Acta Radiol. 2013 Sep;54(7):757-64. doi: 10.1177/0284185113481695. Epub 2013 Apr 30.
The problem of diagnosing whether a solitary pulmonary nodule is benign or malignant is even greater in developing countries due to a higher prevalence of infectious diseases. These infections generate a large number of patients who are generally asymptomatic and with a pulmonary nodule that cannot be accurately defined as having benign or malignant etiology.

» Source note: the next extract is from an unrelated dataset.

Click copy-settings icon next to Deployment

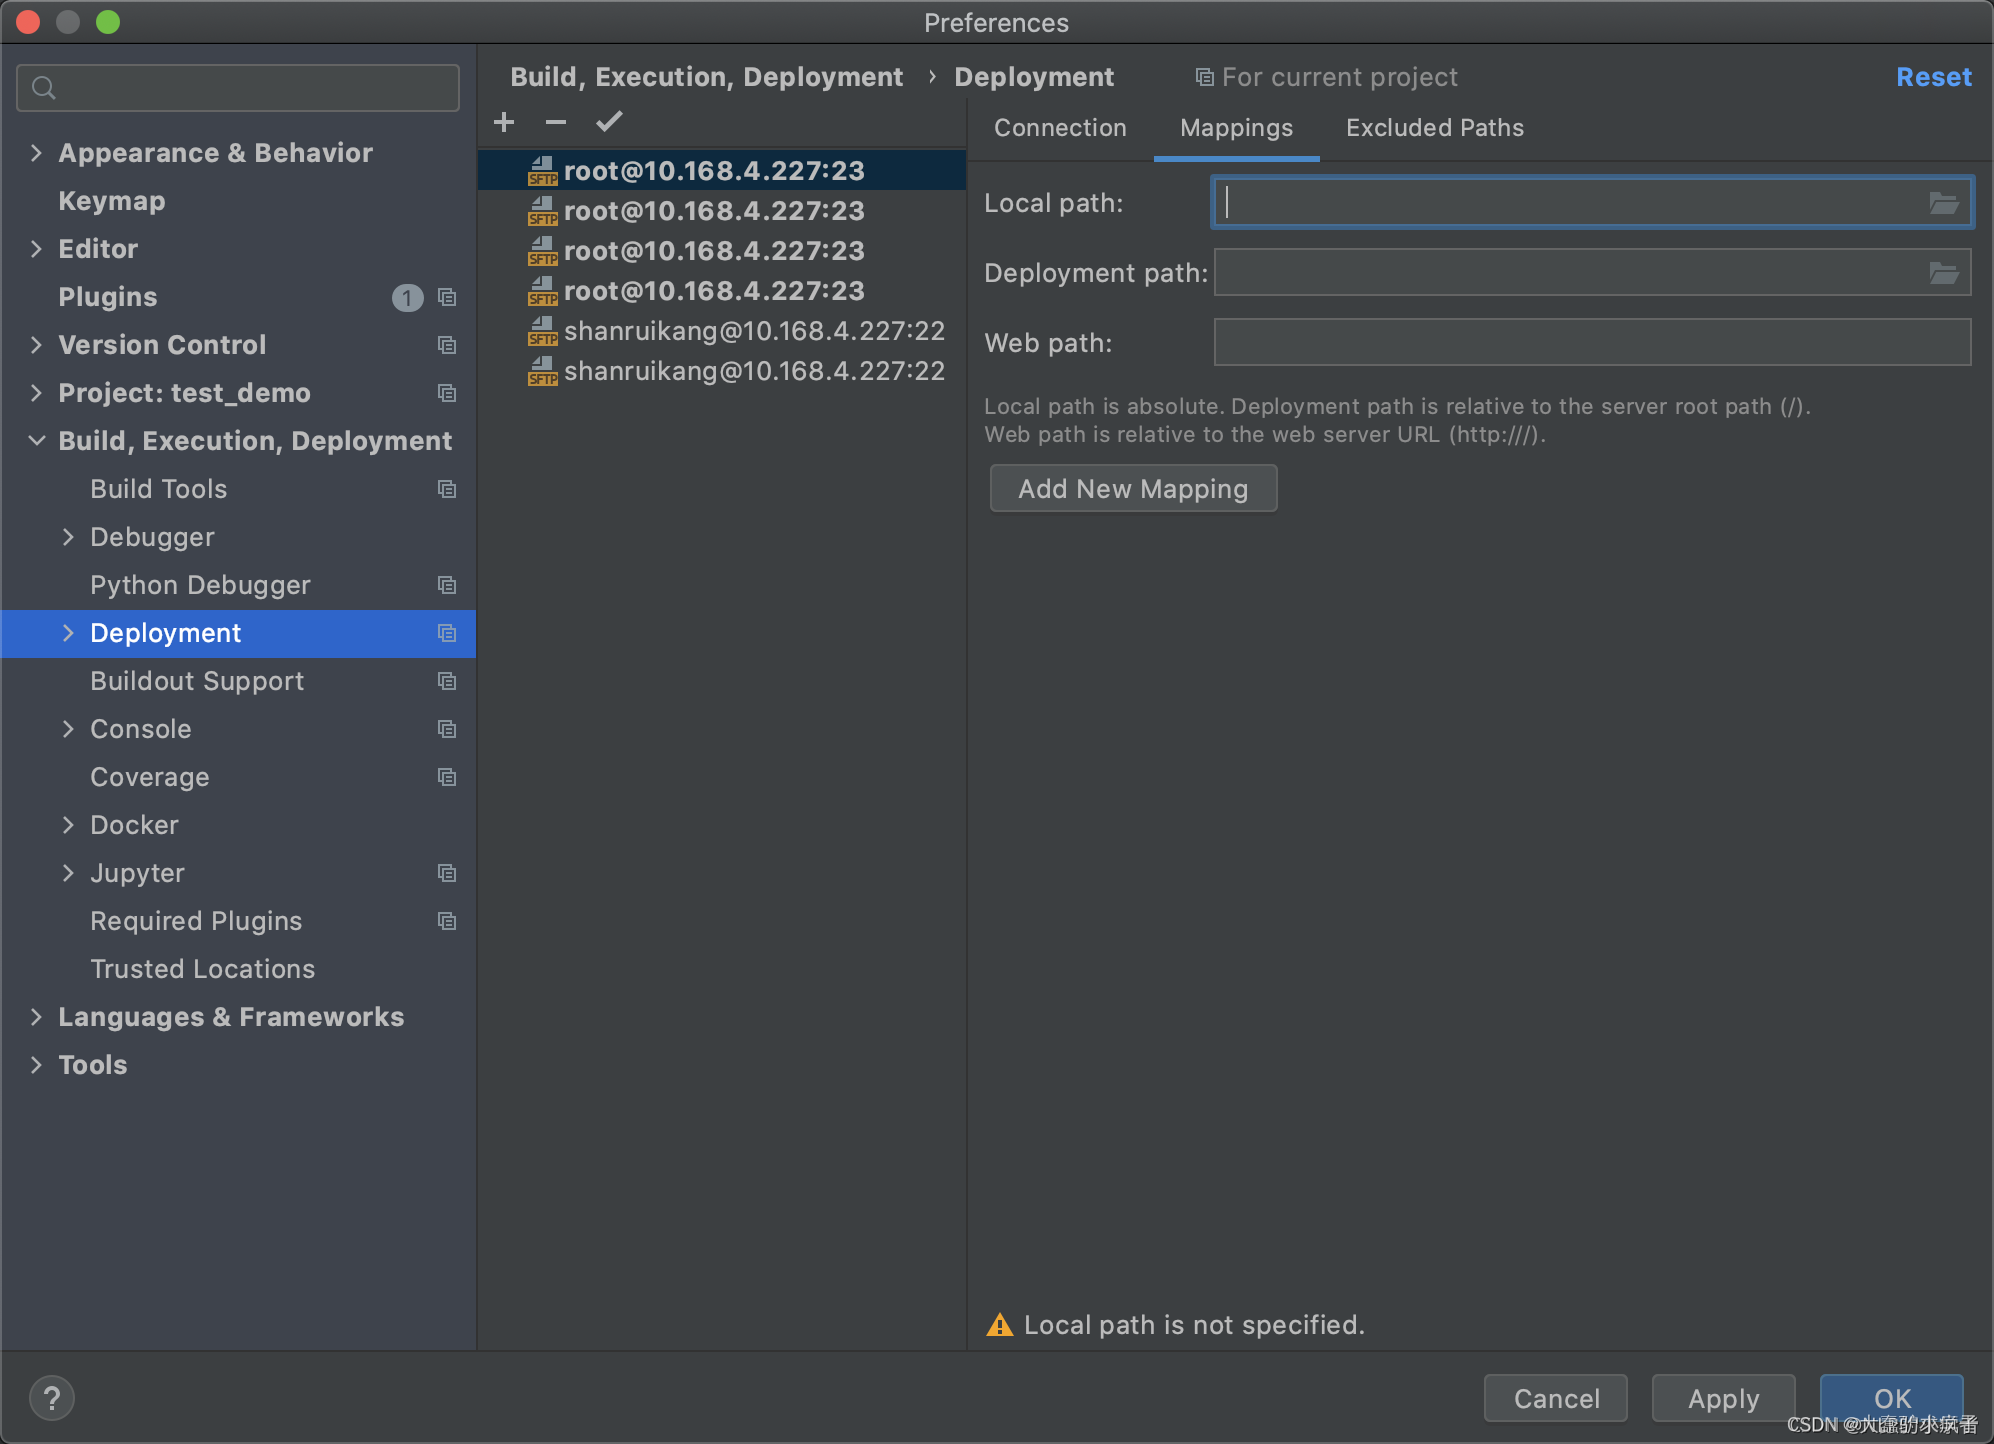click(447, 633)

To verify the percentages of benign versus malignant non-calcified nodules, the length of time after contrast agent injection is spiral computed tomography (CT) most sensitive and specific, and whether three postcontrast phases are necessary.
We studied 23 patients with solitary pulmonary nodules identified on chest radiographs or CT. Spiral scans were obtained with Swensen protocol, but at 3, 4, and 5 min after contrast injection onset. Nodules were classified as benign or malignant by histopathological examination or by an absence or presence of growth after 2 years of follow-up CT.

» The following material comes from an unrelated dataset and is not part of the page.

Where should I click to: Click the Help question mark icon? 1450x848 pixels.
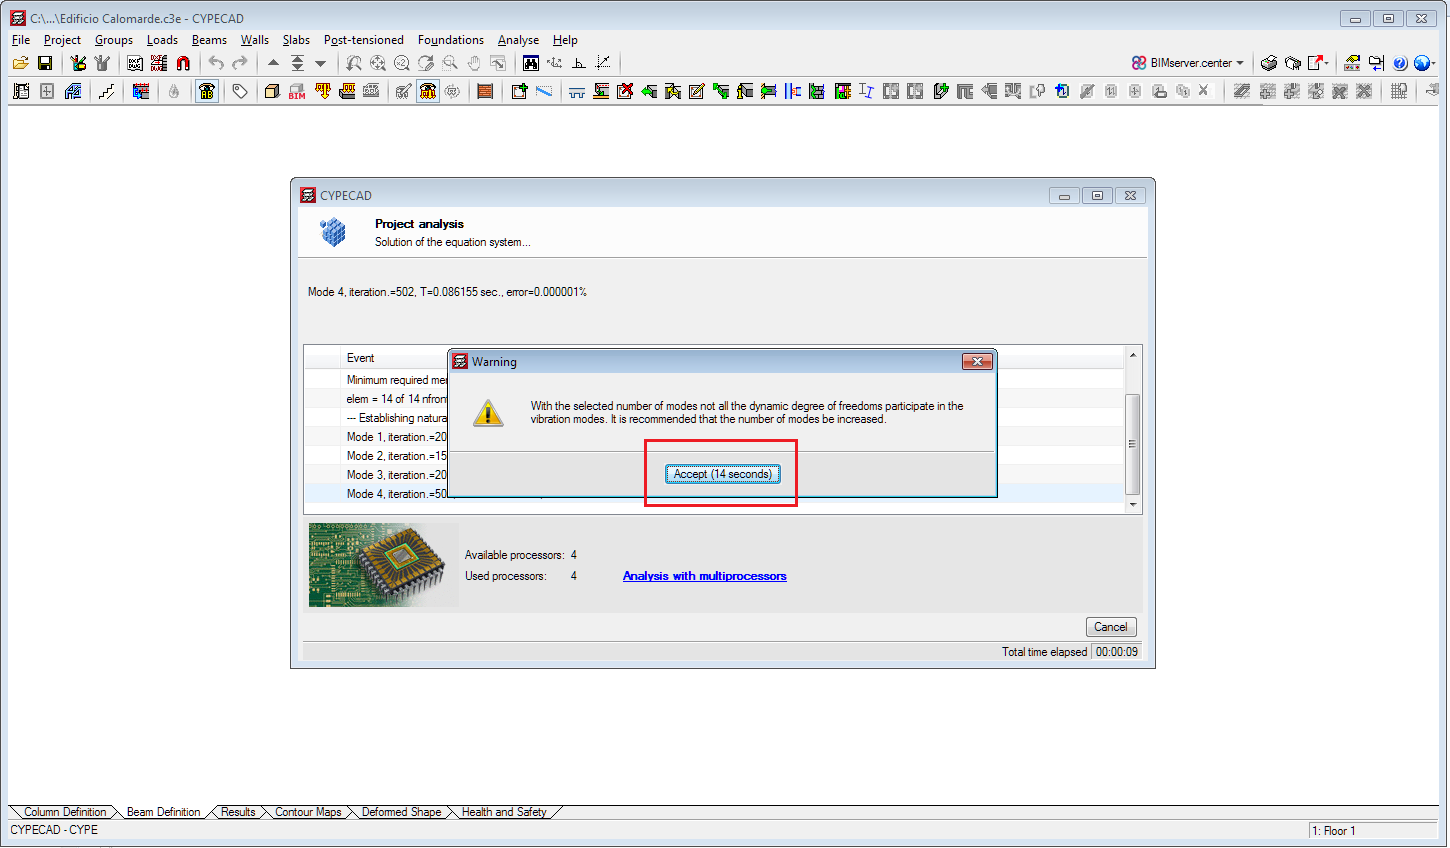coord(1400,63)
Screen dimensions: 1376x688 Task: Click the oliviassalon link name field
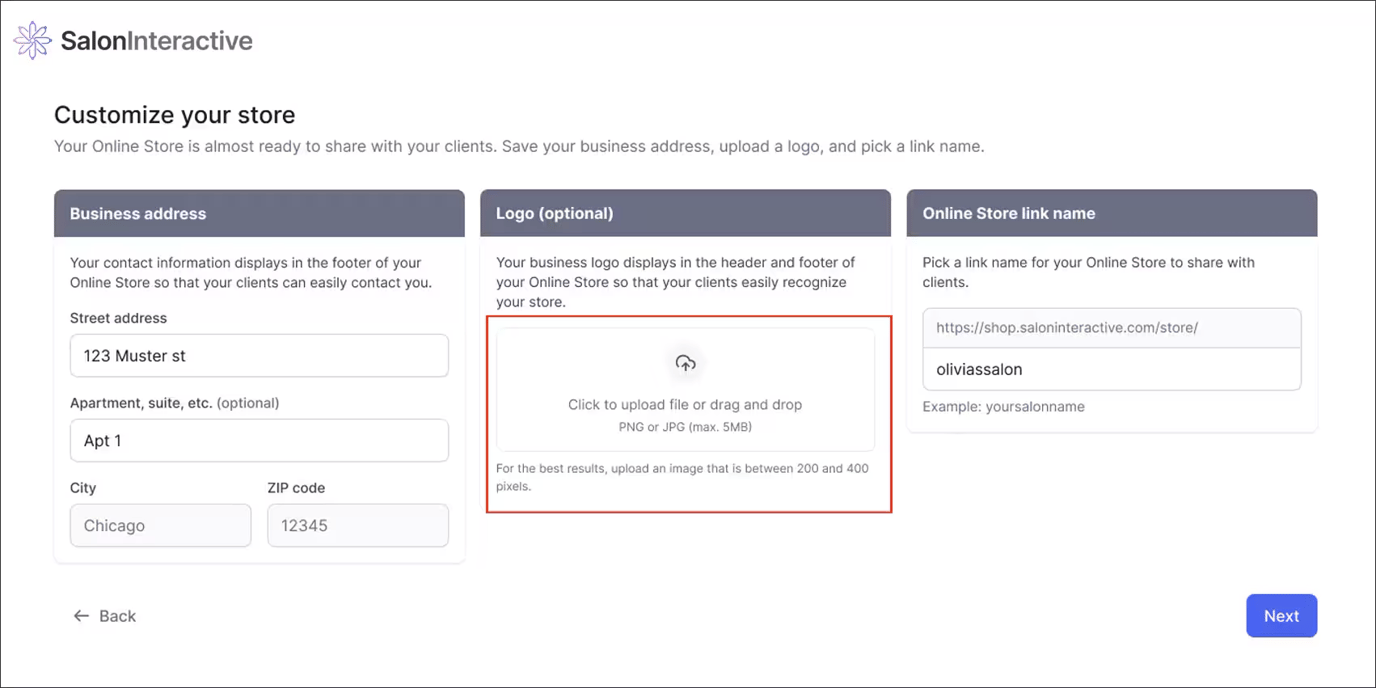pyautogui.click(x=1111, y=369)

Of the 23 patients studied, 18 (78.2%) showed a final diagnosis of benign and five (21.7%) malignant nodules. Despite the small sample size, we obtained results similar to those of Swensen et al., with 80.0% sensitivity, 55.5% specificity, and 60.8% accuracy. Four minutes gave the greatest mean enhancement in both malignant and benign lesions.
Small non-calcified benign nodules were much more frequent than malignant nodules. The best time for dynamic contrast-enhanced CT density analysis was 4 min postcontrast. As well as saving time and money, this simplified Swensen protocol with only precontrast and 4 min postcontrast phases also reduces patient exposure to ionizing radiation.
由于发展中国家传染病患病率较高,诊断孤立性肺结节是良性还是恶性的问题更为突出。这些感染导致大量患者通常无症状,且肺部有结节,其病因无法准确界定为良性或恶性。
验证非钙化结节中良性与恶性的比例、注射造影剂后螺旋计算机断层扫描(CT)最敏感和特异的时间长度,以及是否需要三个造影后阶段。
我们研究了23例在胸部X线片或CT上发现孤立性肺结节的患者。采用斯文森方案进行螺旋扫描,但在注射造影剂开始后3、4和5分钟进行。通过组织病理学检查或随访CT 2年后结节有无生长情况将结节分为良性或恶性。
在研究的23例患者中,18例(78.2%)最终诊断为良性结节,5例(21.7%)为恶性结节。尽管样本量较小,但我们得到的结果与斯文森等人的相似,敏感性为80.0%,特异性为55.5%,准确性为60.8%。4分钟时恶性和良性病变的平均强化程度最高。
非钙化的小良性结节比恶性结节更为常见。动态对比增强CT密度分析的最佳时间是造影后4分钟。这种仅包括造影前和造影后4分钟阶段的简化斯文森方案不仅节省了时间和金钱,还减少了患者接受的电离辐射。